Originally named Raulringueletia dolichognathus, this species is only known from its holotype, cranial remains with broken teeth from Huayquerian rocks of the Carro Quemado Formation. The only diagnostic difference of those remains with existing species of Paedotherium is a greater length of the pterygopalatine fossae, and most authors consider it as synonymous with P. minor.

=== Paedotherium kakai===

P. kakai is known from the Palo Pintado Formation of Argentina, in rocks dated to the Huayquerian period. The trigonid of its teeth were more rounded than in other species, its molariforms lacked cementum, and were less hypsodonts than in P. ttypicum and P. bonaerense. Unlike the other species in the genus, it lived in covered, forested environments.

== Palaeobiology ==

=== Palaeoecology ===

Paedotherium was well adapted for mortar-and-pestle-like crushing as well as grinding. This finding is consistent with pachyrukhine dental microwear showing them to be hard object feeders. Another study performing dental microwear texture analysis (DMTA) on Paedotherium found them to be fruit-seed consumers, though with one individual having been concluded to have engaged in grazing instead.
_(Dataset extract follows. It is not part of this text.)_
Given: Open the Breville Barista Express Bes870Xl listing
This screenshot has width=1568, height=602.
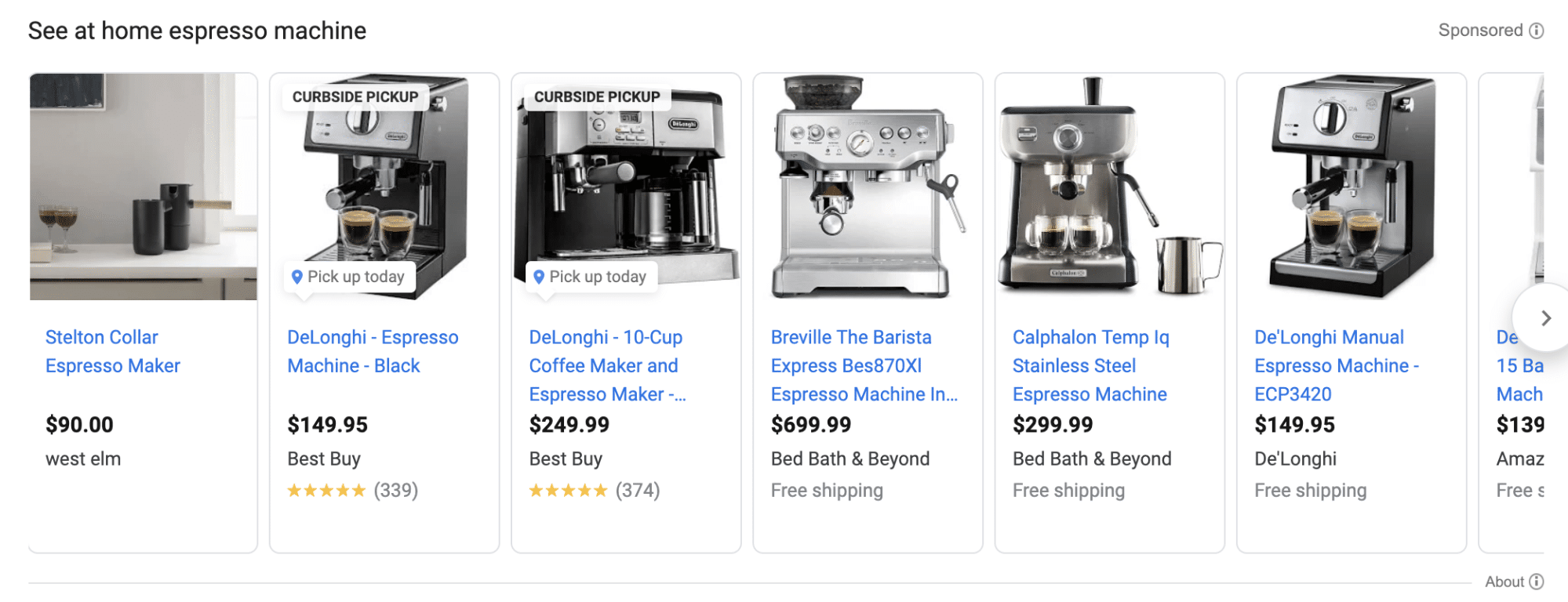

=== Growth and development ===

The mandibular ontogeny of the genus remained consistent throughout the Late Cenozoic. The growth rate of the pachyrukhine's mandible decreased over the course of its ontogenetic development.

== Paleoenvironment ==

The genus was present in a number of environment, from arid environments in the open pampa near the Plataense sea known in formations such as the Arroyo Chasicó where P. minor was present to the more wet and forested fluvial environments documented in the Palo Pintado Formation where P. kakai is the only known form.

Paedotherium was one of the last surviving notoungulate, and the most recent hegetothere known, along with Tremacyllus.
The genus survived the Great American Interchange, and may have survived until the earliest Pleistocene. The extinction of the small size notoungulate occurred during a period of climate change, to which rodents and lagomorphs may have been better adapted.